For the Helpers, 1.3
That's you by the way.
Dear KTC,
Welcome to those of you who are new here. I appreciate you showing up and helping out.
Stick to the first half of this letter if you’re having a tough week. Read the second half if you’re feeling well resourced.
Please use this as a tool to strengthen and build your communities.
I love you all so much.
The Easier Stuff
Here are three ways to help this week:
1. From your phone
Last week we compared calling our elected officials to casting a straw ballot on a particular issue. You may not even speak with a living person when you call, but your aye or nay message will be tallied. Numbers matter.
One of the easiest ways to have your opinion tallied at the national level is through 5 Calls. The website couldn’t be simpler. You enter your zip code, pick your cause, and you’re given links to call your senators and representative(s). There’s even a script to read aloud.
As I write to you, there are 44 issues set up for one-click calling. These range from defunding ICE to protecting the Boundary Waters Canoe Area Wilderness. The next time you feel like locking yourself in the bathroom and silent screaming, give 5 Calls a whirl.
2. With your wallet
The public giving opportunity that I share here will always be with an established group that has been forward facing since before federal occupation began. Such organizations are set up to easily receive and process payments. They offer tax compliant donation receipts. They also have more experience existing in the public eye and so, one hopes, they’re a bit safer from harassment.
If you and I know one another in real life and you’d rather give to a person or group involved in immediate fund dispersement, please message me. Currently, I can connect you to folks providing direct assistance to families in Minnesota, and I can connect you to people doing similar work in Georgia. Madison County, Georgia, has been heavily targeted by ICE. There are many families there who need assistance with rent, utilities, food, supplies, and legal aid.

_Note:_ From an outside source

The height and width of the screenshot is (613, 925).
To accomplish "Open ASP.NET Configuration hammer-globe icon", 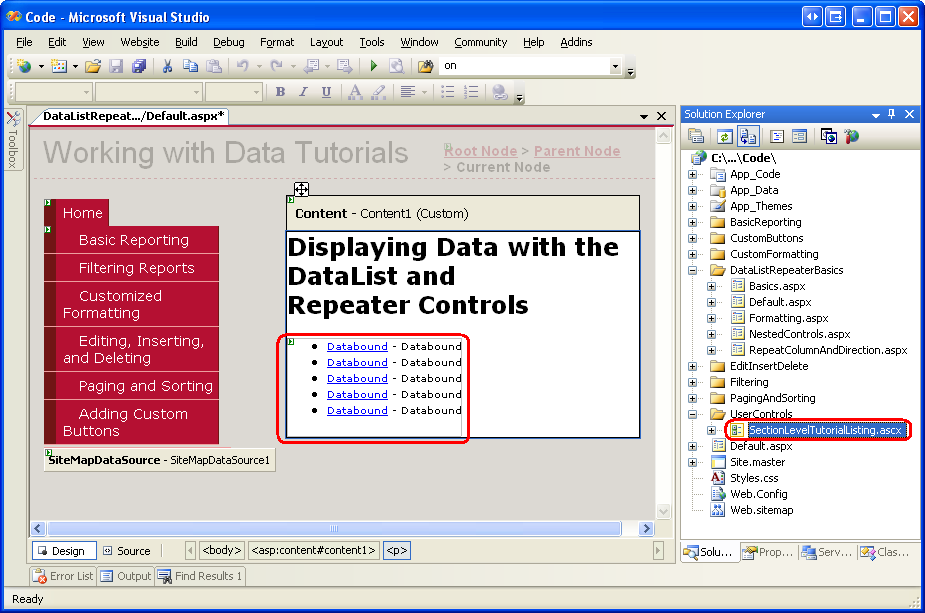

Last week, I received an email from my vet here in Minnesota asking for donations of pet supplies or monetary gifts to The Bond Between. Pets are abandoned when people are abducted. Pets are surrendered when people are unable to meet an animal’s care needs. Shelters are filling fast in Minnesota. The Bond Between describes itself as an “animal well-being organization” because it does so much more than foster animals. TBB offers respite foster care, vet services, a pet food shelf, hospice care, and more. You can donate here.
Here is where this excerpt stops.